Executive Compensation and John Thain
J. Robert Brown |
Monday, January 26, 2009 at 10:00AM By now, everyone is aware of John Thain's dismissal from B of A last week, at least in part, according to the press, because of "poor communications" about Merrill's unexpectedly large losses in December.
As he departs, it's safe to say that his press is getting worse. This is the same person who was listed by AP as the highest paid CEO in 2007 ($83.1 million) and only a month or two ago, after a disasterous year, proposed that he receive a $10 million bonus. Now, it turns out, that in early 2008, he had his office suite (office, two conference rooms and a reception area) redecorated. According to CNBC, the redecoration cost $1.22 million, with the single biggest chunk paid to the interior decorator, Michael S. Smith Design, apparently the same firm used by Steven Spielberg, Michelle Pfeiffer, Cindy Crawford, Sir Evelyn de Rothschild, and, apparently, Michelle Obama.
As for the materials actually used in the redecoration, the amounts included:
- Area Rug $87,784
- Mahogany Pedestal Table $25,713
- 19th Century Credenza $68,179
- Pendant Light Furniture $19,751
- 4 Pairs of Curtains $28,091
- Pair of Guest Chairs $87,784
- George IV Chair $18,468
- 6 Wall Sconces $2,741
- Parchment Waste Can $1,405
- Roman Shade Fabric $10,967
- Roman Shades $7,315
- Coffee Table $5,852
- Commode on Legs $35,115
CNBC also noted that some who work for Thain did very well. His driver received $230,000 for one year's work, "which included the driver's $85,000 salary and bonus of $18,000, and another $128,000 in over-time pay." The article noted that drivers "of top executives are often paid about half that amount."
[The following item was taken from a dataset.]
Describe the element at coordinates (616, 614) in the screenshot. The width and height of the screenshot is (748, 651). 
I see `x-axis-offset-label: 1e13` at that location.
All of this is sensational enough in an era of incredible hardship. But the issue isn't one spendthrift CEO (one imagines that there are many other CEOs who did the same thing and are cringing at the possibility of leaks to the press about their remodeling). It's the entire system. We operate in a legal environment where this type of information doesn't have to be reported to the board of directors.
Delaware courts have developed almost no standards for what must be reported to the board and have in place a legal system that encourages boards to remain uninformed. Even if by some unexpected chance, the board learned of the remodeling, it has no duty to act and, if directors want to retain their comfortable sinecure, they have every incentive to ignore it. The only meaningful way for directors to lose their sinecure is not to be renominated by the board. The best way for that to occur is to irritate the CEO. Thus, whether it's remodeling the office or allowing the CEO to make personal use of the corporate aircraft, directors, under the standards put in place by the Delaware courts, have little or no incentive to deny the CEO these privileges.
And how much did the Merrill Lynch directors make in the last year reported (for fiscal year 2007)? Between $250,000 and $280,000, a very nice sinecure to be sure.